ECLI:NL:TADRSGR:2010:YA0984 Raad van Discipline 's-Gravenhage R. 3324/90.156

ECLI: ECLI:NL:TADRSGR:2010:YA0984
Datum uitspraak: 23-08-2010
Datum publicatie: 20-09-2010
Zaaknummer(s): R. 3324/90.156
Onderwerp: Zorg voor de cliënt, subonderwerp: Beleidsvrijheid
Beslissingen:
Inhoudsindicatie: Verwijt van onzorgvuldig handelen doordat de advocaat zich terugtrekt terwijl klagers uit Thailand naar Nederland komen voor een bespreking. Klagers hadden eerder meegedeeld dat hun vertrouwen onherstelbaar geschaad was. Klacht kennelijk ongegrond. Verzet ongegrond.
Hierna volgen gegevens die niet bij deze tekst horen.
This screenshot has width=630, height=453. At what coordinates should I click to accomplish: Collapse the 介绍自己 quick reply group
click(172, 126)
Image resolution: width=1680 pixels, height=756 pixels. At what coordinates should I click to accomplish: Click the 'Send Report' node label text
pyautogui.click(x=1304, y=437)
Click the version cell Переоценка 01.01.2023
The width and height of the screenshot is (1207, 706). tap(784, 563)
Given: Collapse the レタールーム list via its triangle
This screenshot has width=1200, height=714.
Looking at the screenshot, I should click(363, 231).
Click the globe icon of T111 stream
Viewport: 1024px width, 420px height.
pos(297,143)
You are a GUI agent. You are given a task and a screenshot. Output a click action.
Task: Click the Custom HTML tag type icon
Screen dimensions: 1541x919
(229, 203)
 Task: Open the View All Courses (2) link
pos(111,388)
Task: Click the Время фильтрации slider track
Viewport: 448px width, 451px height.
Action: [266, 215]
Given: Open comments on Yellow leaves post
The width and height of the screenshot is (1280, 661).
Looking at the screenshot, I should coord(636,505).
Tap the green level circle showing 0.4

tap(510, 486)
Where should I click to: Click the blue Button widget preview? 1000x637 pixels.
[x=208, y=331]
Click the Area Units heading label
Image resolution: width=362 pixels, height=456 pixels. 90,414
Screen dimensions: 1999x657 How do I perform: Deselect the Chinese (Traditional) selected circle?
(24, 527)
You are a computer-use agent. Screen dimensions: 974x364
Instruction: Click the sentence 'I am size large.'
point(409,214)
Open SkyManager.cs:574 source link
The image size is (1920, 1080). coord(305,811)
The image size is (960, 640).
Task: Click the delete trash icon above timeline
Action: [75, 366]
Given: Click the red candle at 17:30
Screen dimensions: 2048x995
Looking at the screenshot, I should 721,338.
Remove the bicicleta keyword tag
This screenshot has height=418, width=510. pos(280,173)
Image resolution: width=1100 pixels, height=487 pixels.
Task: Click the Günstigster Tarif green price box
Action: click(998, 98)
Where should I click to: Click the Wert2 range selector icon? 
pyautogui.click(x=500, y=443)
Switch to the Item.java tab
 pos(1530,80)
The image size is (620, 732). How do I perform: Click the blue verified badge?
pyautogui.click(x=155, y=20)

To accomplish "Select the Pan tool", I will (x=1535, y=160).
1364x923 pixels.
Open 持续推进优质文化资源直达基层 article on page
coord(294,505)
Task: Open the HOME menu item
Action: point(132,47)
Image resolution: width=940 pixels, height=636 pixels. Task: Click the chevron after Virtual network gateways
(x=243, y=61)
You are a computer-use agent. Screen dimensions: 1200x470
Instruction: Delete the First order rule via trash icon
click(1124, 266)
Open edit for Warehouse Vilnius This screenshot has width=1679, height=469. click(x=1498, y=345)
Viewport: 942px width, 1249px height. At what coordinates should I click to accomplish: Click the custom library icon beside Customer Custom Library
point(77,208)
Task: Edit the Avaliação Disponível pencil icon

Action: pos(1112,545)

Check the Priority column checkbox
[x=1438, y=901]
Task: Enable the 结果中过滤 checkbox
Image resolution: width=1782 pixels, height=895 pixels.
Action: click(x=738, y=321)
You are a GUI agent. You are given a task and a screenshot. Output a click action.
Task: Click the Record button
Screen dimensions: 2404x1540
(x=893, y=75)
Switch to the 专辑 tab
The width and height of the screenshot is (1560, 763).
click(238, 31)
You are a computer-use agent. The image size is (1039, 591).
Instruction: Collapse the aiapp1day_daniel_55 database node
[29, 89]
1.  VERLOOP VAN DE PROCEDURE

1.1Bij brief van 22 april 2009 hebben klagers een klacht ingediend tegen verweerder. Het door de Advocatenwet voorgeschreven onderzoek is verricht door de

Deken van de Orde van Advocaten bij de Hoge Raad der Nederlanden. Deze heeft het dossier op 15 september 2009 aan de Raad toegezonden, alwaar het is

binnengekomen op 17 september 2009.

1.2  Bij beslissing van 16 oktober 2009 heeft de plaatsvervangend voorzitter van de Raad de klacht als kennelijk ongegrond afgewezen. De beslissing is aan

partijen verzonden op 20 oktober 2009, voor zover het klagers betreft aan een adres in Nederland waar zij niet woonachtig zijn.

1.3  Nadat klagers van de beslissing hadden vernomen hebben zij bij brief van 10 december 2009, door de Raad ontvangen op 18 december 2009, verzet ingesteld.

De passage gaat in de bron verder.